Gastric carcinoma and thrombotic thrombocytopenic purpura: association with plasma immune complex concentrations.

Abstract
A patient with metastatic adenocarcinoma of the stomach developed microangiopathic haemolytic anaemia, thrombocytopenia, renal insufficiency, and fluctuating neurological abnormalities in association with appreciably raised plasma concentrations of immune complexes. This syndrome, similar to thrombotic thrombocytopenic purpura, occurred while the tumour was in sustained objective remission after successful treatment with fluorouracil, doxorubicin, and mitomycin.

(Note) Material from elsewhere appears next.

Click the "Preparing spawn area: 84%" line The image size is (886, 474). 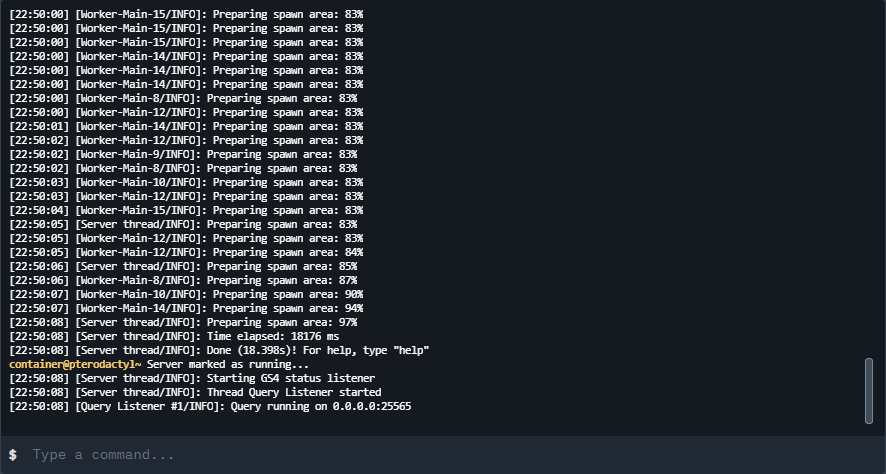point(186,252)
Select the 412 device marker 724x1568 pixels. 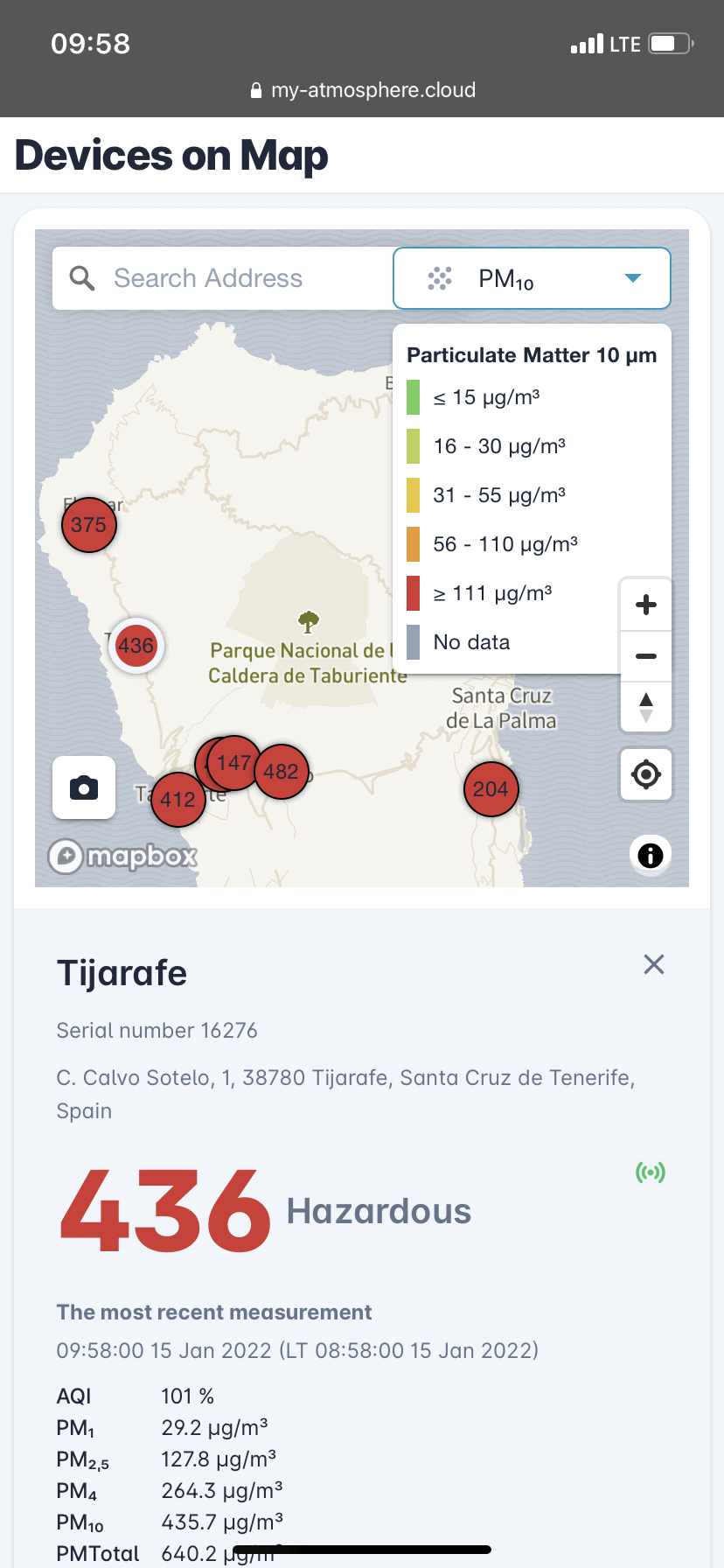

Reversal of the syndrome was achieved with plasmapheresis, azathioprine, corticosteroids, and antiplatelet treatment; this response was paralleled by a reduction in immune complex concentration, suggesting an immune aetiology for the syndrome. Antibodies eluted from the immune complexes reacted with 50% of cells from the gastric cancer but less than 10% of cells from normal gastric mucosa. There was no reactivity with either carcinoembryonic antigen or mitomycin. A 17S immune complex reacted with a glycoprotein from the patient's autologous platelets and produced platelet aggregation. It is postulated that reducing the tumour and the pre-existing state of antigen excess by chemotherapy allowed soluble antigen-antibody complexes to form and the syndrome to develop.